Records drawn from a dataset
┄┄┄┄┄┄┄┄┄┄┄┄┄┄┄┄┄┄┄┄

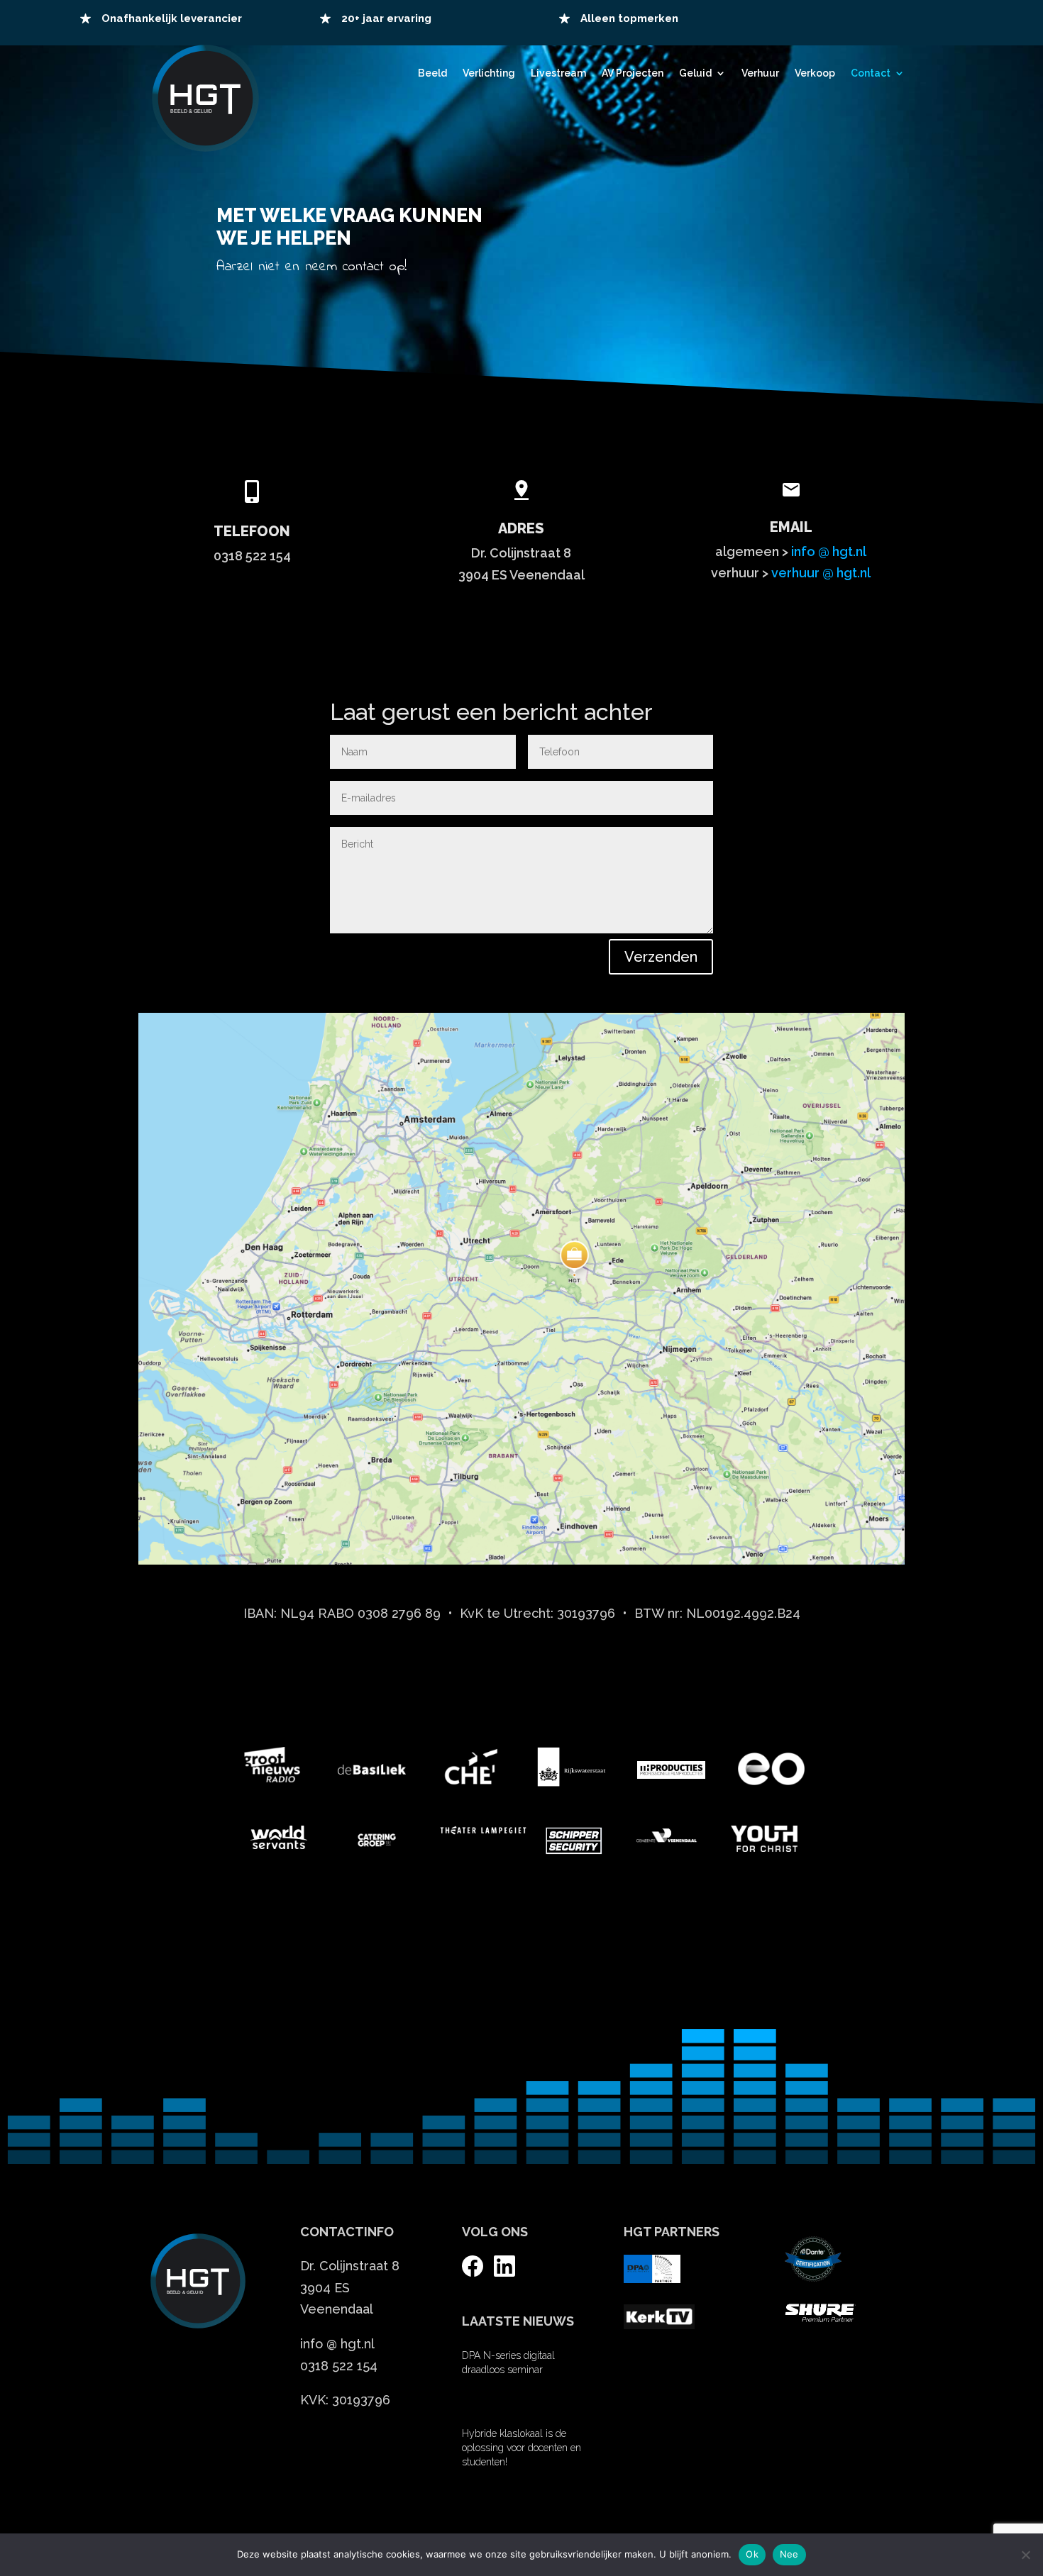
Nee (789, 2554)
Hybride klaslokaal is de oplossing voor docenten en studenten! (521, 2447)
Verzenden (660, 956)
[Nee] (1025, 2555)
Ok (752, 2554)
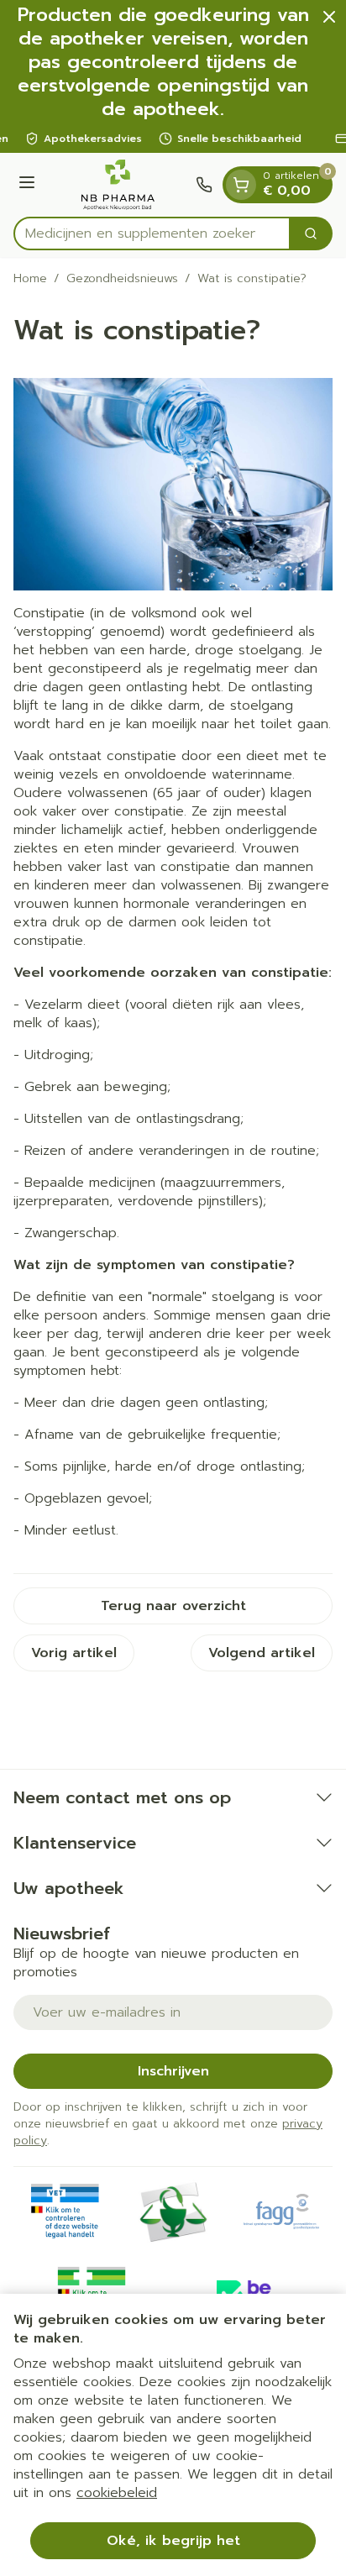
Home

┄┄┄┄┄┄┄┄┄┄┄┄┄┄┄┄┄┄┄┄

Assignment: Retype every entry above exactly, leaving out the pictures.

Completed exercise:
Nee (789, 2554)
Hybride klaslokaal is de oplossing voor docenten en studenten! (521, 2447)
Verzenden (660, 956)
[Nee] (1025, 2555)
Ok (752, 2554)
Home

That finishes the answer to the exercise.